In [1]:
import base64
import httpx
import json
import pymupdf
import os

from pathlib import Path
from typing import Dict, Any, Optional, List
from dotenv import load_dotenv
load_dotenv()

True

# Combining `mistral-ocr` and `mistral-small-2503` for advanced document analysis 

This notebook showcases a  example of combining two Mistral AI models for advanced document analysis:

- `mistralai-ocr-2503` to extract text and images content from a document,
- `mistral-small-2503` to process the extracted text and image content.

You will use the [Pixtral 12B](https://arxiv.org/pdf/2410.07073) technical report as example of a raw input document. The entire workflow will be implemented using Azure AI Foundry deployments.

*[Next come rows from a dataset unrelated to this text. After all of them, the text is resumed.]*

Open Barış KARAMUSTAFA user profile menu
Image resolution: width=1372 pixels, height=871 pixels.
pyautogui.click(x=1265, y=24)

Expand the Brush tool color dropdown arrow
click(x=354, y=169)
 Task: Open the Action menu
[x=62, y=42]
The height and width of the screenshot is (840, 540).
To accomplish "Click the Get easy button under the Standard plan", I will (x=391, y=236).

> **Important**: The OCR API endpoint does not have Internet access so you will have to ensure that the input documents are readily available from your client machine - or download them beforehand.

## 0. Gathering metadata

Fill in the following variables with your own endpoint URL and API keys:

In [2]:
AZURE_MISTRAL_OCR_ENDPOINT = os.getenv("AZURE_MISTRAL_OCR_ENDPOINT", "")
AZURE_MISTRAL_OCR_API_KEY = os.getenv("AZURE_MISTRAL_OCR_API_KEY", "")
AZURE_MISTRAL_SMALL_ENDPOINT = os.getenv("AZURE_MISTRAL_SMALL_ENDPOINT", "")
AZURE_MISTRAL_SMALL_API_KEY = os.getenv("AZURE_MISTRAL_SMALL_API_KEY", "")

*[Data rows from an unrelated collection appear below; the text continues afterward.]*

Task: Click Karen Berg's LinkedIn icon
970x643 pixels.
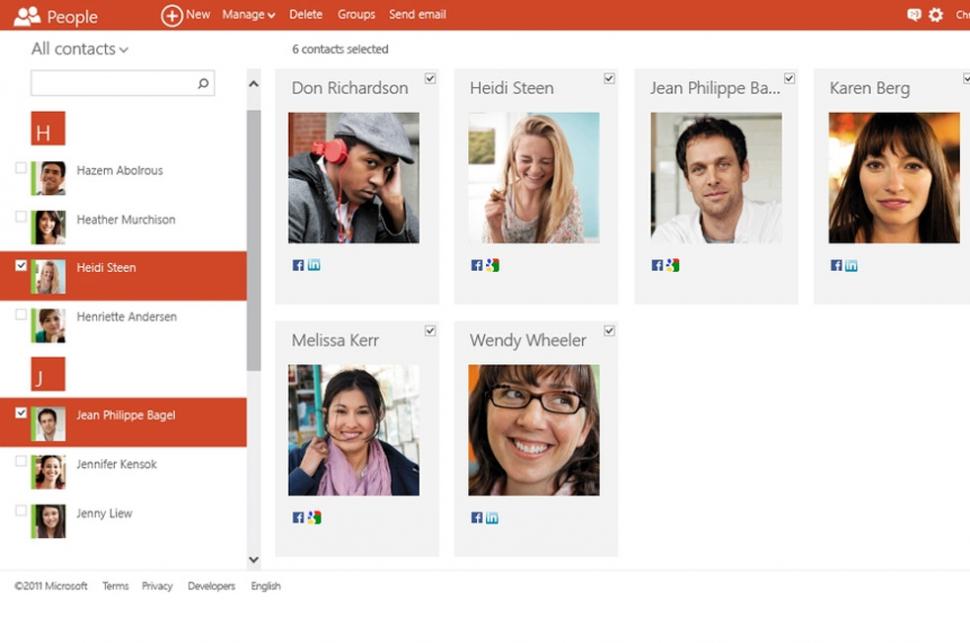Action: click(x=851, y=266)
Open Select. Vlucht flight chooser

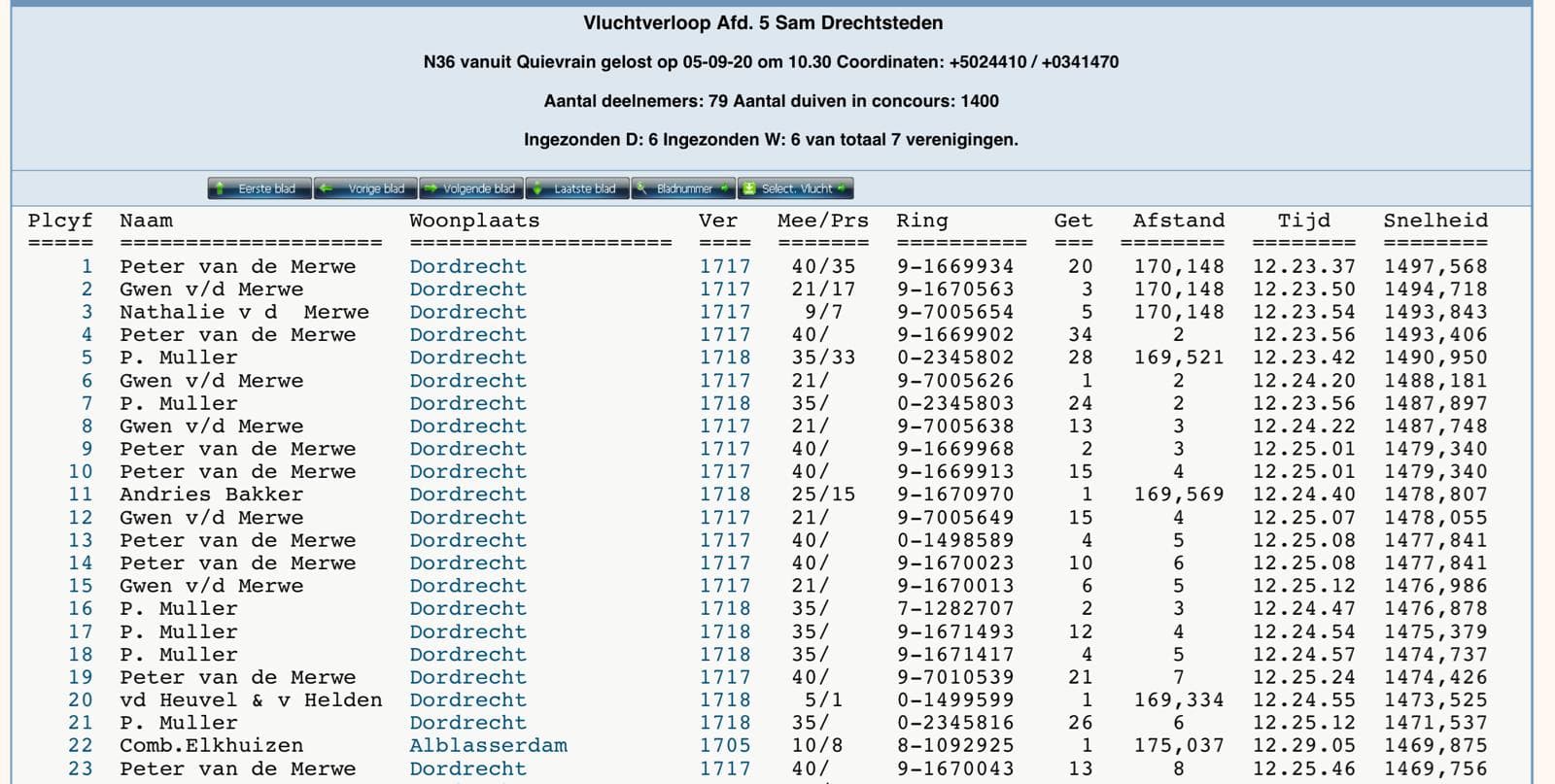tap(795, 188)
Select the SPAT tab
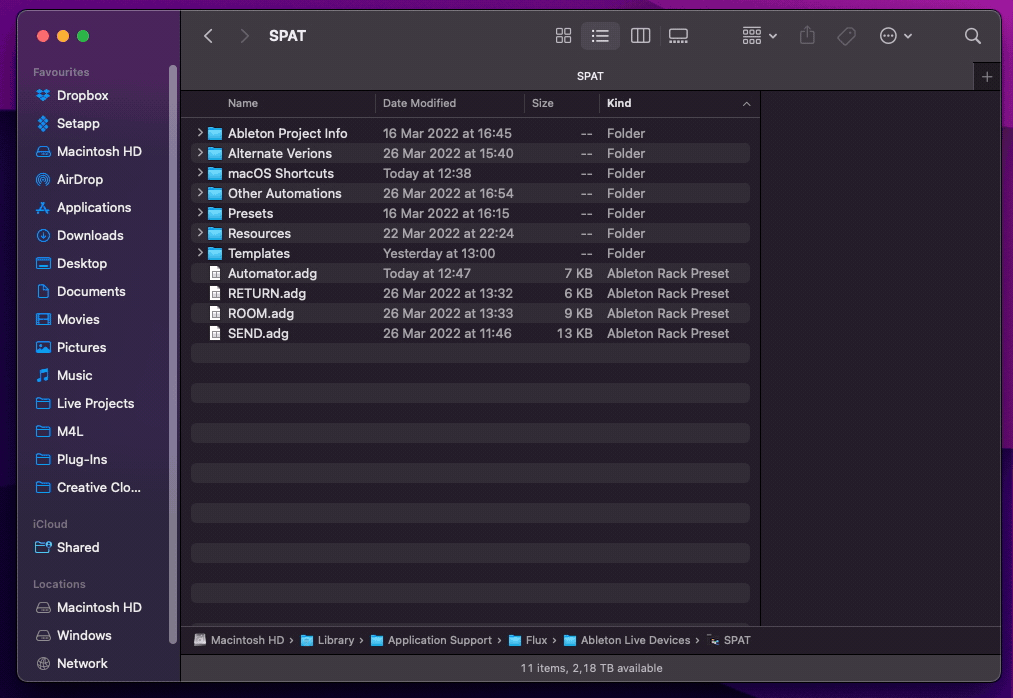 590,76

Next, put the (local) path to the document to analyze here:

In [3]:
# Issue with jpeg images in the Mistral OCR model (use png instead)
INPUT_DOCUMENT_PATH = os.path.join("docs", os.getenv("INPUT_DOCUMENT", "receipt.png"))

The following cell contains default values for the system messages used by `mistral-small-2503` for each post-OCR task to execute:

In [4]:
SUMMARIZATION_SYSTEM_MESSAGE = """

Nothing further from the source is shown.